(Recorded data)
----------

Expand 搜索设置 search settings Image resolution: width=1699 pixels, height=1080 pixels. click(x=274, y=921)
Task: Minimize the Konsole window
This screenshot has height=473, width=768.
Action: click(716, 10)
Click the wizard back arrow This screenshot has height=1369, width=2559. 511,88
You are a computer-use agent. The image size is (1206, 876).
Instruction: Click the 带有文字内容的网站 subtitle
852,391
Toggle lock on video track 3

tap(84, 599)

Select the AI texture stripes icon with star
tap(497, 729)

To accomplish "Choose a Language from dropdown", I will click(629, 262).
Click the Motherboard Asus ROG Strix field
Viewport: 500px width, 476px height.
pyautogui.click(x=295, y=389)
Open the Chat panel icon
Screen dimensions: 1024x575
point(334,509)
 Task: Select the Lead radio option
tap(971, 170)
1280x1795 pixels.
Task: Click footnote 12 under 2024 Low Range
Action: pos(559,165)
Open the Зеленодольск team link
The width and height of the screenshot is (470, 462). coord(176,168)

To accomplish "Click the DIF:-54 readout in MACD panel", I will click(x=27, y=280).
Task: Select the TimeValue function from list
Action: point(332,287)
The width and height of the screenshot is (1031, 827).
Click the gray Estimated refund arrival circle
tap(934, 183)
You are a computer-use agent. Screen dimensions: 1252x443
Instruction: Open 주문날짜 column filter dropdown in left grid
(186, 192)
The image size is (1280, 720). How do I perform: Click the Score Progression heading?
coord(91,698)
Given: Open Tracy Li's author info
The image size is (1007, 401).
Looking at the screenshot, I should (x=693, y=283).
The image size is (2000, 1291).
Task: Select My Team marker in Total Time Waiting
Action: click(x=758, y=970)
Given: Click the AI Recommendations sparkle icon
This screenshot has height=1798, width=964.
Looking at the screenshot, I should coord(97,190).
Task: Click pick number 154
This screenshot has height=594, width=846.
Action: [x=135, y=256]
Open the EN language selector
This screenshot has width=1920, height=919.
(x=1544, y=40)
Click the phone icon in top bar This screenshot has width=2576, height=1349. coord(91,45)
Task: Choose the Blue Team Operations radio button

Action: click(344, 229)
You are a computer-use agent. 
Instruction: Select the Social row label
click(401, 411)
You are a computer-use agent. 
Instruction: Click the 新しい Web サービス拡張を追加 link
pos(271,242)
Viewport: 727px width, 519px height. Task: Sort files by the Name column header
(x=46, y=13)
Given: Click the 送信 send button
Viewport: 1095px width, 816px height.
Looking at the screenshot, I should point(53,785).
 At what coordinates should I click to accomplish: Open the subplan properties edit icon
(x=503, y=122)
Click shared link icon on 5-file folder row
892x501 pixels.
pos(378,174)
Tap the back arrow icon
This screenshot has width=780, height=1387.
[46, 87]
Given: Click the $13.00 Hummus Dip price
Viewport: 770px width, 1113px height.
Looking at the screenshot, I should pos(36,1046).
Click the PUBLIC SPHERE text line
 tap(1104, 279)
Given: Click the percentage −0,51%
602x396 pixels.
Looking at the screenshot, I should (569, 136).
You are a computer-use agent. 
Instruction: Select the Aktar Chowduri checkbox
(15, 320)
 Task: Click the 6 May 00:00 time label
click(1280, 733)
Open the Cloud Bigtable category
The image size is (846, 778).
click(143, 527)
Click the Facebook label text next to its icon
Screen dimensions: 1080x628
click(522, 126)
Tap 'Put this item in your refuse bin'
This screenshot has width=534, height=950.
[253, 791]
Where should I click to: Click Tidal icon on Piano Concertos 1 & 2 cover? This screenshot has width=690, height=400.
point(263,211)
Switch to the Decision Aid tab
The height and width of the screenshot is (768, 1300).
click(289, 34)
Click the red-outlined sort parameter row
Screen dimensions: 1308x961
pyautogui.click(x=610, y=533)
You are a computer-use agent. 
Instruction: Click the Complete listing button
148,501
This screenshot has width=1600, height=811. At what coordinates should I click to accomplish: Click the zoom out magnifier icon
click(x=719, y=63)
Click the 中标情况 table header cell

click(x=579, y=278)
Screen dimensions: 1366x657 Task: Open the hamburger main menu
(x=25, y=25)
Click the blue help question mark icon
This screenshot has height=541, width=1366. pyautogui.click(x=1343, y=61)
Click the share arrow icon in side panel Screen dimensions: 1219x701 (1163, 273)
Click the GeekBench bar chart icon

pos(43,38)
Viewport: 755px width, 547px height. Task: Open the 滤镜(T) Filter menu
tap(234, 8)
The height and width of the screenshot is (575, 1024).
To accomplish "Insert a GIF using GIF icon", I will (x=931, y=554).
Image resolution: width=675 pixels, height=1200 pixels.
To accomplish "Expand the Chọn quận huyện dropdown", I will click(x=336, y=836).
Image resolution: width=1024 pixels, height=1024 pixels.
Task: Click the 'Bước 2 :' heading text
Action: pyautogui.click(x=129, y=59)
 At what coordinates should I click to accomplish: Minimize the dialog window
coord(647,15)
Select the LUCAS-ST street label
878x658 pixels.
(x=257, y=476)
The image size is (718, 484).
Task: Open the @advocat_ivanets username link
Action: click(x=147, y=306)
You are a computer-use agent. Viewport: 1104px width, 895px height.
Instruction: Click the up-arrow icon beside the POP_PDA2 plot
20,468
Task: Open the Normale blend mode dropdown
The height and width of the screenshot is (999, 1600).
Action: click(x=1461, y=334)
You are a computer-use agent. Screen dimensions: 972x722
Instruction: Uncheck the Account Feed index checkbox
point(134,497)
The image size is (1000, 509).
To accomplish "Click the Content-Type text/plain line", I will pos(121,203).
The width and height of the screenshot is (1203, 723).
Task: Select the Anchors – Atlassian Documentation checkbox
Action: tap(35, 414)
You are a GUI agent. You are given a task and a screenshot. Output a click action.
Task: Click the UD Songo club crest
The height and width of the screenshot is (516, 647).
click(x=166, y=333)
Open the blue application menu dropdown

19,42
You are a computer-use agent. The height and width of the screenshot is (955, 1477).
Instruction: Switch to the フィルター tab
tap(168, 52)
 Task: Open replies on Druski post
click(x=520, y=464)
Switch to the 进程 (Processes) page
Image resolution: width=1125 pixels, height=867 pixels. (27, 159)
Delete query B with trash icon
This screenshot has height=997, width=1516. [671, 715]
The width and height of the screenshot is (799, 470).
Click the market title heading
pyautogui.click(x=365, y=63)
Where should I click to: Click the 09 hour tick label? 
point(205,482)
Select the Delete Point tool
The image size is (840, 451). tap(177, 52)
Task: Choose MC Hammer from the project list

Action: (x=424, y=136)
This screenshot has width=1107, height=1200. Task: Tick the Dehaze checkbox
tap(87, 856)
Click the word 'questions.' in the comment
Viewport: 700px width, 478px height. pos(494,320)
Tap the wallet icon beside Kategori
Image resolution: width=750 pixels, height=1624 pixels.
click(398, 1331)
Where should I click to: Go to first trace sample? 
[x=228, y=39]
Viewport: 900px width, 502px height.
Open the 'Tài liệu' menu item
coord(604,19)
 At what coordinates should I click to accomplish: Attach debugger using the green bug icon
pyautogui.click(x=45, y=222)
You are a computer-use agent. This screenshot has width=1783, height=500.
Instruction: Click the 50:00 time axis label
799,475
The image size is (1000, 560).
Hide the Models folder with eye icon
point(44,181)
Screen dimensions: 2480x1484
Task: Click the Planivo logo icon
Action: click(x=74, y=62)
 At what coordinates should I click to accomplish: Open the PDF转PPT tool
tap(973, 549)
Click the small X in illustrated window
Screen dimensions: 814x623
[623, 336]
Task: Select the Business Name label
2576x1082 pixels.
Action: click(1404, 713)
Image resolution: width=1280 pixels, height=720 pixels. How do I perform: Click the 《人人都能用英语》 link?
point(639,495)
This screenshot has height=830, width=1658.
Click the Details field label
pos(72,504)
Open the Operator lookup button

----------

• [WHAT TO DO]
The answer must be the line containing "Click the word 'questions.' in the comment" and every line after it to the end of the data, each set down exactly.

• [PROBLEM SOLUTION]
Click the word 'questions.' in the comment
Viewport: 700px width, 478px height. pos(494,320)
Tap the wallet icon beside Kategori
Image resolution: width=750 pixels, height=1624 pixels.
click(398, 1331)
Where should I click to: Go to first trace sample? 
[x=228, y=39]
Viewport: 900px width, 502px height.
Open the 'Tài liệu' menu item
coord(604,19)
 At what coordinates should I click to accomplish: Attach debugger using the green bug icon
pyautogui.click(x=45, y=222)
You are a computer-use agent. This screenshot has width=1783, height=500.
Instruction: Click the 50:00 time axis label
799,475
The image size is (1000, 560).
Hide the Models folder with eye icon
point(44,181)
Screen dimensions: 2480x1484
Task: Click the Planivo logo icon
Action: click(x=74, y=62)
 At what coordinates should I click to accomplish: Open the PDF转PPT tool
tap(973, 549)
Click the small X in illustrated window
Screen dimensions: 814x623
[623, 336]
Task: Select the Business Name label
2576x1082 pixels.
Action: click(1404, 713)
Image resolution: width=1280 pixels, height=720 pixels. How do I perform: Click the 《人人都能用英语》 link?
point(639,495)
This screenshot has height=830, width=1658.
Click the Details field label
pos(72,504)
Open the Operator lookup button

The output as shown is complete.